• [Kaynak metin]:
------------------------------------------------------------
Sayın Çelik ! Benim sorum şehitlik nedir. Kimler şehit olur. Şehitler ölmez diyorlar. Peki onlar aramızda dolaşıp bizi görürler mi ? duyarlar mı ? Onlar doğrudan doğruya cennete mi gittiler. Açıklarsanız memnun olurum. Selamun aleyküm.
Zeki Çelik.
17-08-2024
Değerli Kardeşim ! Allah’ın selamı ve rahmeti üzerinize olsun !
------------------------------------------------------------
• [Veriler]:
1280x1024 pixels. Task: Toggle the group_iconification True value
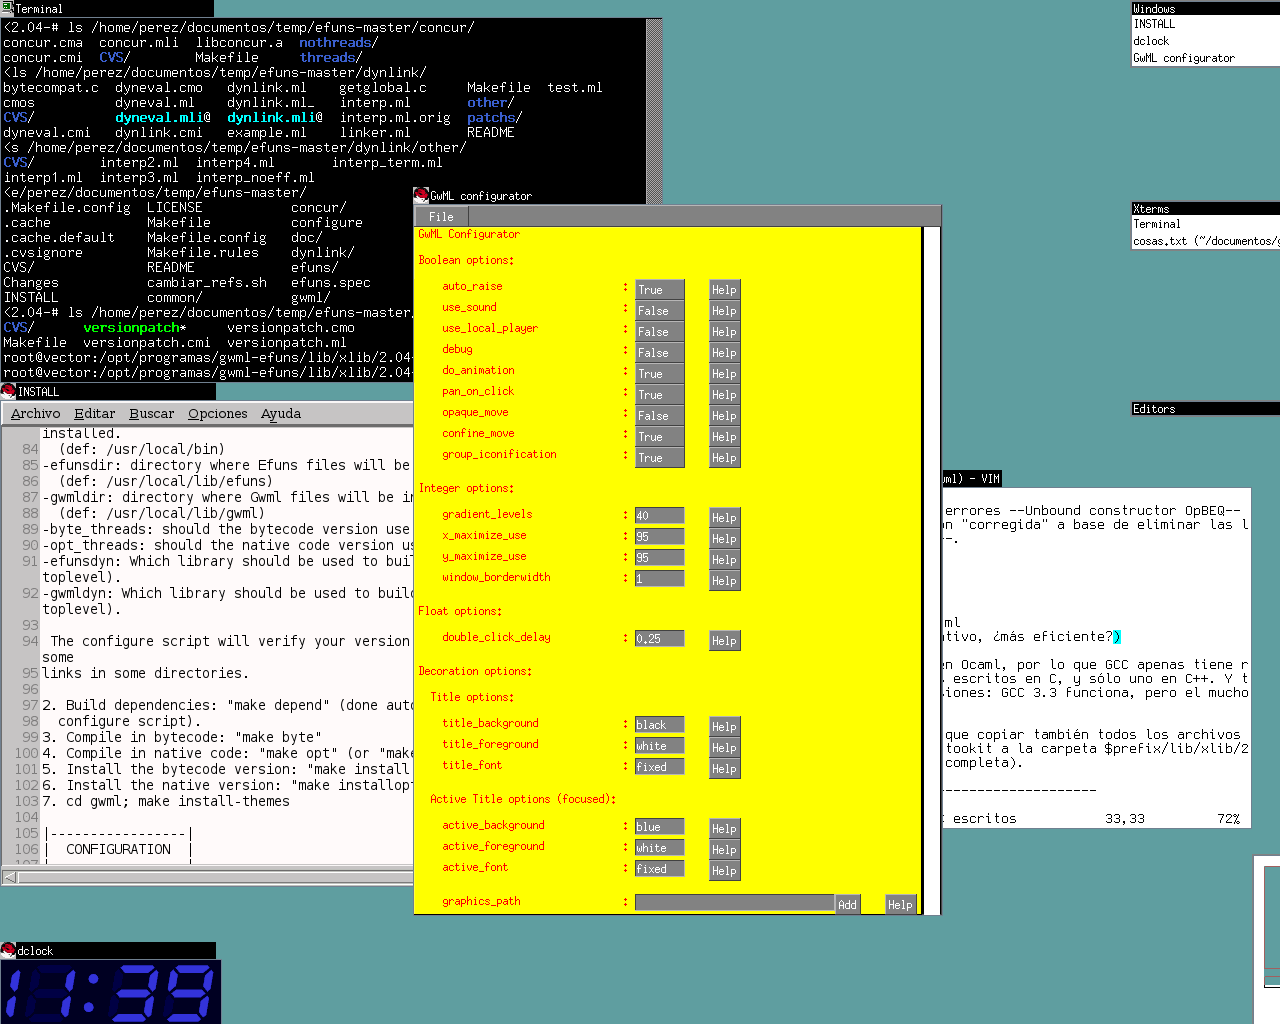click(x=659, y=458)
------------------------------------------------------------
• [Alıştırma yönergesi]:
(1) Kaynak metinde hangi tarih geçiyor?
(2) Kaynak metinde soruyu yazan kişinin sorduğu bütün soruları, metindeki sırayla yazın.
(3) Aşağıdaki ifadeler kaynak metinle uyuşuyor mu? Her biri için evet ya da hayır deyin ve karara götüren sözleri metinden olduğu gibi aktarın.
(a) Soruyu yazan kişi, şehitlerin ölmediğinin söylendiğini belirtiyor.
(b) Kaynak metin "Selamun aleyküm" sözleriyle başlıyor.
(c) Soruyu yazan kişi, açıklama yapılırsa memnun olacağını söylüyor.

• [Sıralı cevaplar]:
(1) 17-08-2024

(2)
- şehitlik nedir
- Kimler şehit olur
- Peki onlar aramızda dolaşıp bizi görürler mi ?
- duyarlar mı ?
- Onlar doğrudan doğruya cennete mi gittiler

(3)
(a) Evet: "Şehitler ölmez diyorlar."
(b) Hayır: "Sayın Çelik !"
(c) Evet: "Açıklarsanız memnun olurum."